MyPerfectResume gave the resume a 60 "Fair" and a set of generic pointers about contact info, summary statements, and word choice, none of it connected to the specific job.
By the way, we searched for the JD-tailoring feature its marketing implies and couldn't find it.
Worth knowing: Both tools belong to the same parent company, BOLD, which explains the near-identical checking experience. If your goal is matching a resume to a specific posting, it seems neither is built for the job.
How should you actually use a resume checker?
The big lesson here is that scores from resume checkers are useful simulations, but they’re not a final verdict on how hireable you are. Imagine if the owner of the resume we used to conduct these tests had knowledge of these scores before they applied. What would have happened then?
What if they were discouraged from applying at all? What if they wasted precious time obsessing over scores rather than putting forward their best effort to land the interview?
Use a checker as a tailoring aid before you apply, then stop and don’t overthink the score.
Here's the workflow the test data supports:
- Test your resume against the real posting. A generic scan tells you about the general state of your resume. A JD scan tells you about fit, and fit is what gets you shortlisted. The second is way more valuable.
- Fix the obvious catches immediately. Across all 10 tools we tested, the same real issues surfaced: no phone number, no summary section, a thin skills section, and near-duplicate bullets. Those fixes are free and take minutes to solve.
- Add only the keywords you can defend. Our candidate genuinely does job hazard analyses and knows their way around general industry standards. Naming those on the resume is honest alignment, and tailoring your resume to the job description increases your chances to land interviews the most.
- Ignore score anxiety across tools. If your resume scores 21 in one tool and 80 in another, keep in mind that your resume didn't change. The measuring instrument did.
A resume that scores well and reads honestly still has one more job: to impress the human recruiter.
Quantified bullets, a clear title, and certifications listed where a recruiter can find them win the ten-second scan that comes after going through the ATS.

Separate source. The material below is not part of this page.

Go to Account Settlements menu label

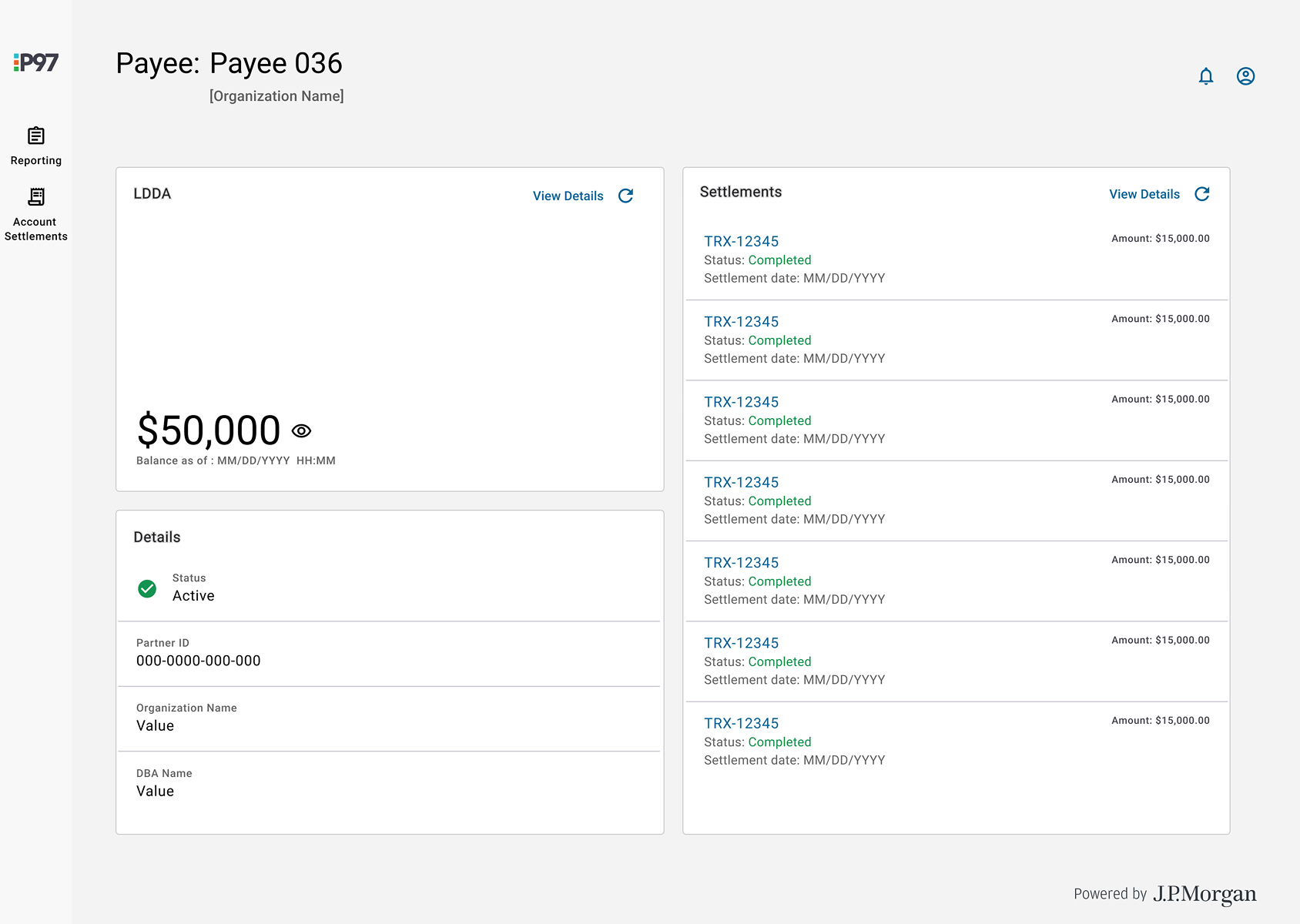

Honestly, the moral of the story here is that despite all the measuring and technicalities, our test candidate's 21 quantified achievements almost certainly did more for them than any keyword-matching.
Author’s take
Frequently asked questions about resume checkers
All the testing and results are in the books, now let’s go over some common follow-up questions.
Can a resume checker predict whether you'll get interviews?

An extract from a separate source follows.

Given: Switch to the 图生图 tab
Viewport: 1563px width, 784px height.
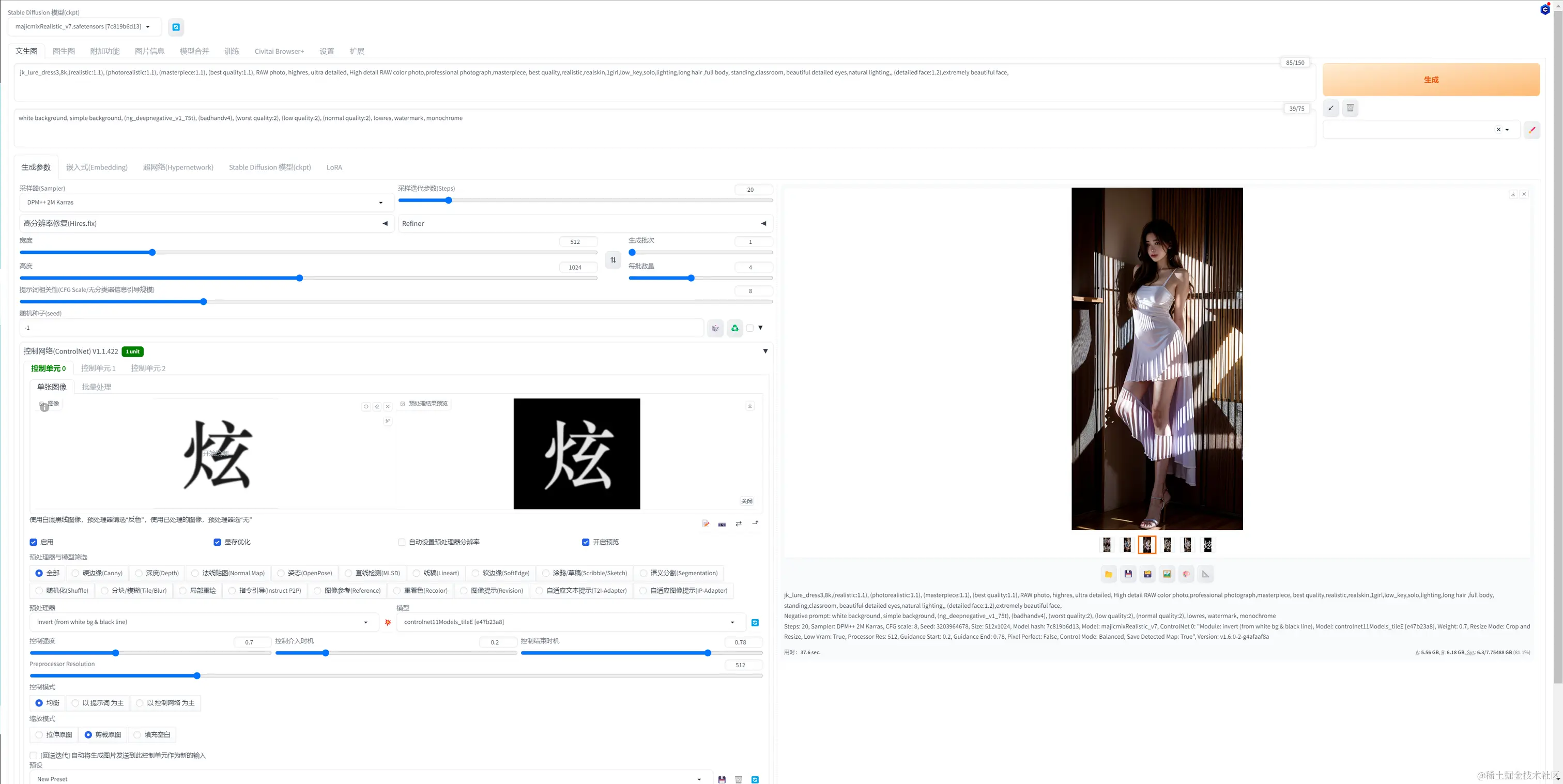Looking at the screenshot, I should 64,51.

No. A resume checker measures the quality of your document against pre-set criteria. In our testing, the same hired-at-Amazon resume scored anywhere from 21% to 80/100 across the 10 tools in this study.
Do ATS systems automatically reject low-scoring resumes?
No. In fact, in our survey of U.S. based recruiters, we found out applications are rarely rejected automatically. Those instances are related to hard knock-out criteria, such as missing essential credentials, or not being willing to relocate for a job.
Why do resume checkers give the same resume different scores?
Each tool uses its own keyword extraction, synonym handling, and evaluation between content and formatting. Our testing showed that one tool counted "safety audits" as matching the JD, another counted it as missing because the posting says "daily safety audits." Technically, neither is lying. They’re just handling the measurements differently, hence the different scores across the board.
Methodology: All 10 tools were tested in July 2026 with the same anonymized PDF resume and the same Amazon EHS Specialist job description, pasted in full. The resume's owner verified the Amazon hire. All resume-relevant information was verified by a CPRW. Screenshots of every score and paywall were captured during testing. Enhancv's checker received no special treatment, and its scores are published exactly as they appeared. Prices and free-tier limits were checked at test time and may change.